The strong euro and pricey labor are making it tough for VW, Volvo, and others to show a profit in America
When automakers reported how many cars they moved in the U.S. in May, small fuel-sippers were the clear favorites. Ford Motor (F) sold 53% more Focus compacts than it did a year ago, while Nissan's (NSANY) tiny Versa sold 15% more. And Volvo (F), Volkswagen (VLKAY), and BMW? All sold fewer of their small models.
A head-scratcher, that. European carmakers should be cleaning up. After all, small cars rule the road on the Continent, where gasoline costs twice as much it does in the U.S. But here's the dirty secret: Volvo, VW, BMW, and their peers are limiting the supply of some of their cars in the U.S. because they aren't profitable.

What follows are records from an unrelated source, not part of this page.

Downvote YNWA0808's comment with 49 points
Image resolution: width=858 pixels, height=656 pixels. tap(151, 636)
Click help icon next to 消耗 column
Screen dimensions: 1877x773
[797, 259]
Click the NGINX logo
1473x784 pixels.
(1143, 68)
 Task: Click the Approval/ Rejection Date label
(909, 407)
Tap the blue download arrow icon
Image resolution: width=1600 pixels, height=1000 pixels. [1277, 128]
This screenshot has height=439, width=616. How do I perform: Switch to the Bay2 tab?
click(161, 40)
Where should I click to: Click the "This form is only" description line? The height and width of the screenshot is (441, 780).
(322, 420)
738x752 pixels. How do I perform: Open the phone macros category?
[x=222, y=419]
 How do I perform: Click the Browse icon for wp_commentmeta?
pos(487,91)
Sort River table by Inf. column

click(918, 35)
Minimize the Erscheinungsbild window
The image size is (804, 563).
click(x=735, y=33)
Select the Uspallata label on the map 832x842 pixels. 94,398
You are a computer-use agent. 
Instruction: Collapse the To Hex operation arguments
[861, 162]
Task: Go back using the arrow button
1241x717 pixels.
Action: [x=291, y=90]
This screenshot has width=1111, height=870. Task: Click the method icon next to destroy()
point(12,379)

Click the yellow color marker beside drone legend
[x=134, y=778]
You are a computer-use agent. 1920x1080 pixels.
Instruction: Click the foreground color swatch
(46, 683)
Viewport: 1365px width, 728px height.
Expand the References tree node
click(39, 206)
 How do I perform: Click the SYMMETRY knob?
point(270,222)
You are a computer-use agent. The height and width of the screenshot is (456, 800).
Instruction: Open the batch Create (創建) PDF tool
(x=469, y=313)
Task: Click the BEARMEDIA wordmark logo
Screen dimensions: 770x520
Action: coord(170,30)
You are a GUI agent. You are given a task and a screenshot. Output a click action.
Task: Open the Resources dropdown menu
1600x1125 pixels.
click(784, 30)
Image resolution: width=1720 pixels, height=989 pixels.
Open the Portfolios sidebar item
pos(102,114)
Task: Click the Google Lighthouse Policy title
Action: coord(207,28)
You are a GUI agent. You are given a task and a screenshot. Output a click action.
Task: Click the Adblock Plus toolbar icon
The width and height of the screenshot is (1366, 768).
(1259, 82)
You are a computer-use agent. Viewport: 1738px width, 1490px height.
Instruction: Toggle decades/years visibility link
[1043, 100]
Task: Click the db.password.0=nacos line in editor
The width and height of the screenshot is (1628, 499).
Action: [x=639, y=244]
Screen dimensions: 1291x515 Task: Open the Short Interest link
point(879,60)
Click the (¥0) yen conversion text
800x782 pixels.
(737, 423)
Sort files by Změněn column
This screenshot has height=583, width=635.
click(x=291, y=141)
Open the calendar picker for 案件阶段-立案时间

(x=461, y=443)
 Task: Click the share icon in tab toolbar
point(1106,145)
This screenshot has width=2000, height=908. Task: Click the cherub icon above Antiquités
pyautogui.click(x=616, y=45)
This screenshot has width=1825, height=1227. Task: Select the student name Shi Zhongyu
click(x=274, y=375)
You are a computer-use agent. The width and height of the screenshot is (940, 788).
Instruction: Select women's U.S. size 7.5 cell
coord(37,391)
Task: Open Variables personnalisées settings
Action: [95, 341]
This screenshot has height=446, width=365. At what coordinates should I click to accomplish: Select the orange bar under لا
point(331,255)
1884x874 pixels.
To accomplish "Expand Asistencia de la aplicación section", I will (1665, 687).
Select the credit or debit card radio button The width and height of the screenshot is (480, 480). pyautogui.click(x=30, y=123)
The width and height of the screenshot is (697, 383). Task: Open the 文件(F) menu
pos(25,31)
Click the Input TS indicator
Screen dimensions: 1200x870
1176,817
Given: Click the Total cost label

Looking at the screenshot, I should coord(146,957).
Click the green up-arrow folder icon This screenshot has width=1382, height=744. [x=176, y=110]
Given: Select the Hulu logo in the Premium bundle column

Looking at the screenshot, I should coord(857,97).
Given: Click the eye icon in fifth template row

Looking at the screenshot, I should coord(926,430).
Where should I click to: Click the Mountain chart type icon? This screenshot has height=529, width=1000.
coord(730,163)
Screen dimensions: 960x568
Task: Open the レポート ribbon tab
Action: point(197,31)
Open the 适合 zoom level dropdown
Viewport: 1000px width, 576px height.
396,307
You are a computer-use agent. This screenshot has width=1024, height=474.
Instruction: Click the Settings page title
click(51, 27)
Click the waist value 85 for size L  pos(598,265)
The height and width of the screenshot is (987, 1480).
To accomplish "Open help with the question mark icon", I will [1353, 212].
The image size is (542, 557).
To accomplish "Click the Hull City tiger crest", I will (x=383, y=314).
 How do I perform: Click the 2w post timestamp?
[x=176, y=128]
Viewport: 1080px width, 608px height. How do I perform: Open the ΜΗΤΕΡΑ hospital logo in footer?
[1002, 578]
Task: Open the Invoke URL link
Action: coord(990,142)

Earl J. Hesterberg, chief executive of Group 1 Automotive (GPI), a Houston megadealer with two Volvo stores, says he could sell 5 to 10 times as many S40 compact sedans if Volvo reinstated a lease deal it dropped in March to suppress sales. But "there isn't a scenario where we can sell cars under $30,000 at a profit," says Volvo Cars of North America President Doug Speck. He acknowledges Ford's Swedish brand could lose U.S. market share.
European carmakers are victims of a punishing exchange rate. Over the past 12 months, the euro has risen 13% against the greenback. The suggested retail price for a Volvo S40 T5 is $32,085, says Edmunds.com. By contrast, a Ford Focus goes for $16,650. Even VW, which two years ago made a big fuss of selling its Rabbit, Beetle, and Jetta—built in Mexico and Germany—for $17,000 each, is limiting supply of some models because they contain so many profit-killing European parts. And the company has to price a typically equipped version of its new German-made Tiguan small SUV at nearly $30,000, a potentially sales-killing premium over models that Honda (HMC), Toyota (TM), and Ford build in the U.S.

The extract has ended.